* WHAT YOU WILL DO: Repeat these lines word for word, all of them.

Item position entries:
* * *

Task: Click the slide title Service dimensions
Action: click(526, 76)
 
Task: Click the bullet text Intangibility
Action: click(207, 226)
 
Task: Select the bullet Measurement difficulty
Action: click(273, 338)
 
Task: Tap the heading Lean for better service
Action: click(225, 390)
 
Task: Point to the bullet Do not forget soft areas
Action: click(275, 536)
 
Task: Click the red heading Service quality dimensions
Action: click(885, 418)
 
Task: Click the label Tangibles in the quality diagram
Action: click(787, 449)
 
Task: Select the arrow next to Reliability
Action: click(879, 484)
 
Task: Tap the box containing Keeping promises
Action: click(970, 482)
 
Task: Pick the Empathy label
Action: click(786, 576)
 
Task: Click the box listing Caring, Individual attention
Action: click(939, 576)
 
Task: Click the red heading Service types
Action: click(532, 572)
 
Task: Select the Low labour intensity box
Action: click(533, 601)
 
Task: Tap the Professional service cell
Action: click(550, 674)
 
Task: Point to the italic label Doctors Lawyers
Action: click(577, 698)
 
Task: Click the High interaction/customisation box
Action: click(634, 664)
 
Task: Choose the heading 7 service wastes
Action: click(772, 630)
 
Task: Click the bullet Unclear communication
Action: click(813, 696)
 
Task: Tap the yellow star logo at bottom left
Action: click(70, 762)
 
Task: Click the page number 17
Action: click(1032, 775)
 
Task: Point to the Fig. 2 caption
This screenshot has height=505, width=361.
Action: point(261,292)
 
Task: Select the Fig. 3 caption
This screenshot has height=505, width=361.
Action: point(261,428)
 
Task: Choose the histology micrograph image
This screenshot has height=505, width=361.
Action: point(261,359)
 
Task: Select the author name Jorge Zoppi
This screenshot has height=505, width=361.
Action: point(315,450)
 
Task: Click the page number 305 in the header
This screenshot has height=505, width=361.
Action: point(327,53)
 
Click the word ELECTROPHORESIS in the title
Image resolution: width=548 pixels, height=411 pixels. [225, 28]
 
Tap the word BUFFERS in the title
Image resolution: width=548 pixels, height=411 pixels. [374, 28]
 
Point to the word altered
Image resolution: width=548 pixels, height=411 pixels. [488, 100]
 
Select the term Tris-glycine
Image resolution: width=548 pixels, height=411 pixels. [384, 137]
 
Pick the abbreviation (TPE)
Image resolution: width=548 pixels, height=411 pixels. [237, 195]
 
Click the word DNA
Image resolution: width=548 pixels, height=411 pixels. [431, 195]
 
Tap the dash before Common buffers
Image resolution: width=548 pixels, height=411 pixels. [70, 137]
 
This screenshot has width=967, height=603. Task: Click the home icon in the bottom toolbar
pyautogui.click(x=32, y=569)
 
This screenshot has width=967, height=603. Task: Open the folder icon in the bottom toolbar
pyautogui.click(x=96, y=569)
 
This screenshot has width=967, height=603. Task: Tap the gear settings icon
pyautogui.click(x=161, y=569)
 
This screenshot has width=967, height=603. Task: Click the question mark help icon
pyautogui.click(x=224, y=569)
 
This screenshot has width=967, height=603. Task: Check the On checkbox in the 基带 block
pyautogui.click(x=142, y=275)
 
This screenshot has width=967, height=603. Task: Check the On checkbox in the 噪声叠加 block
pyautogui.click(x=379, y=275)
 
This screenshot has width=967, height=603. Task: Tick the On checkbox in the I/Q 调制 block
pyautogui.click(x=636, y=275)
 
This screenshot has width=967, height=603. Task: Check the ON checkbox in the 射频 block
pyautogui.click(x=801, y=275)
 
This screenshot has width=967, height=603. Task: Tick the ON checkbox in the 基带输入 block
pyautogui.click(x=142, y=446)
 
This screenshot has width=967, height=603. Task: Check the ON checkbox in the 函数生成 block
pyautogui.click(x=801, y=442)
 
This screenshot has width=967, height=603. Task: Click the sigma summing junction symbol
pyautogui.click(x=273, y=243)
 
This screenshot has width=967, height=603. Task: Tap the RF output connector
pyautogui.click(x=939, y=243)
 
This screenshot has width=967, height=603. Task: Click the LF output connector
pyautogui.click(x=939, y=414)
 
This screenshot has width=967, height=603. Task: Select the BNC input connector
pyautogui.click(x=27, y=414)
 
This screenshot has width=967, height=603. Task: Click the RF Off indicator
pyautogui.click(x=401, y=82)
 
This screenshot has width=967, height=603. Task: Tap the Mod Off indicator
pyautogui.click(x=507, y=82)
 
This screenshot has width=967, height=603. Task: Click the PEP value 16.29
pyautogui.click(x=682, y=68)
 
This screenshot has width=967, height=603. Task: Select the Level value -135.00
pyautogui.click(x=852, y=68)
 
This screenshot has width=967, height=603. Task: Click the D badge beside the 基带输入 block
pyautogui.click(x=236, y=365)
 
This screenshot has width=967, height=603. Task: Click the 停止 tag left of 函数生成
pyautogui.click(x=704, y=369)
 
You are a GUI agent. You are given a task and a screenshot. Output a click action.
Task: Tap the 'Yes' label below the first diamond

* * *

* THE RESPONSE:
Task: Click the slide title Service dimensions
Action: click(526, 76)
 
Task: Click the bullet text Intangibility
Action: click(207, 226)
 
Task: Select the bullet Measurement difficulty
Action: click(273, 338)
 
Task: Tap the heading Lean for better service
Action: click(225, 390)
 
Task: Point to the bullet Do not forget soft areas
Action: click(275, 536)
 
Task: Click the red heading Service quality dimensions
Action: click(885, 418)
 
Task: Click the label Tangibles in the quality diagram
Action: click(787, 449)
 
Task: Select the arrow next to Reliability
Action: click(879, 484)
 
Task: Tap the box containing Keeping promises
Action: click(970, 482)
 
Task: Pick the Empathy label
Action: click(786, 576)
 
Task: Click the box listing Caring, Individual attention
Action: click(939, 576)
 
Task: Click the red heading Service types
Action: click(532, 572)
 
Task: Select the Low labour intensity box
Action: click(533, 601)
 
Task: Tap the Professional service cell
Action: click(550, 674)
 
Task: Point to the italic label Doctors Lawyers
Action: click(577, 698)
 
Task: Click the High interaction/customisation box
Action: click(634, 664)
 
Task: Choose the heading 7 service wastes
Action: click(772, 630)
 
Task: Click the bullet Unclear communication
Action: click(813, 696)
 
Task: Tap the yellow star logo at bottom left
Action: click(70, 762)
 
Task: Click the page number 17
Action: click(1032, 775)
 
Task: Point to the Fig. 2 caption
This screenshot has height=505, width=361.
Action: point(261,292)
 
Task: Select the Fig. 3 caption
This screenshot has height=505, width=361.
Action: point(261,428)
 
Task: Choose the histology micrograph image
This screenshot has height=505, width=361.
Action: point(261,359)
 
Task: Select the author name Jorge Zoppi
This screenshot has height=505, width=361.
Action: point(315,450)
 
Task: Click the page number 305 in the header
This screenshot has height=505, width=361.
Action: point(327,53)
 
Click the word ELECTROPHORESIS in the title
Image resolution: width=548 pixels, height=411 pixels. [225, 28]
 
Tap the word BUFFERS in the title
Image resolution: width=548 pixels, height=411 pixels. [374, 28]
 
Point to the word altered
Image resolution: width=548 pixels, height=411 pixels. [488, 100]
 
Select the term Tris-glycine
Image resolution: width=548 pixels, height=411 pixels. [384, 137]
 
Pick the abbreviation (TPE)
Image resolution: width=548 pixels, height=411 pixels. [237, 195]
 
Click the word DNA
Image resolution: width=548 pixels, height=411 pixels. [431, 195]
 
Tap the dash before Common buffers
Image resolution: width=548 pixels, height=411 pixels. [70, 137]
 
This screenshot has width=967, height=603. Task: Click the home icon in the bottom toolbar
pyautogui.click(x=32, y=569)
 
This screenshot has width=967, height=603. Task: Open the folder icon in the bottom toolbar
pyautogui.click(x=96, y=569)
 
This screenshot has width=967, height=603. Task: Tap the gear settings icon
pyautogui.click(x=161, y=569)
 
This screenshot has width=967, height=603. Task: Click the question mark help icon
pyautogui.click(x=224, y=569)
 
This screenshot has width=967, height=603. Task: Check the On checkbox in the 基带 block
pyautogui.click(x=142, y=275)
 
This screenshot has width=967, height=603. Task: Check the On checkbox in the 噪声叠加 block
pyautogui.click(x=379, y=275)
 
This screenshot has width=967, height=603. Task: Tick the On checkbox in the I/Q 调制 block
pyautogui.click(x=636, y=275)
 
This screenshot has width=967, height=603. Task: Check the ON checkbox in the 射频 block
pyautogui.click(x=801, y=275)
 
This screenshot has width=967, height=603. Task: Tick the ON checkbox in the 基带输入 block
pyautogui.click(x=142, y=446)
 
This screenshot has width=967, height=603. Task: Check the ON checkbox in the 函数生成 block
pyautogui.click(x=801, y=442)
 
This screenshot has width=967, height=603. Task: Click the sigma summing junction symbol
pyautogui.click(x=273, y=243)
 
This screenshot has width=967, height=603. Task: Tap the RF output connector
pyautogui.click(x=939, y=243)
 
This screenshot has width=967, height=603. Task: Click the LF output connector
pyautogui.click(x=939, y=414)
 
This screenshot has width=967, height=603. Task: Select the BNC input connector
pyautogui.click(x=27, y=414)
 
This screenshot has width=967, height=603. Task: Click the RF Off indicator
pyautogui.click(x=401, y=82)
 
This screenshot has width=967, height=603. Task: Tap the Mod Off indicator
pyautogui.click(x=507, y=82)
 
This screenshot has width=967, height=603. Task: Click the PEP value 16.29
pyautogui.click(x=682, y=68)
 
This screenshot has width=967, height=603. Task: Select the Level value -135.00
pyautogui.click(x=852, y=68)
 
This screenshot has width=967, height=603. Task: Click the D badge beside the 基带输入 block
pyautogui.click(x=236, y=365)
 
This screenshot has width=967, height=603. Task: Click the 停止 tag left of 函数生成
pyautogui.click(x=704, y=369)
 
You are a GUI agent. You are given a task and a screenshot. Output a click action.
Task: Tap the 'Yes' label below the first diamond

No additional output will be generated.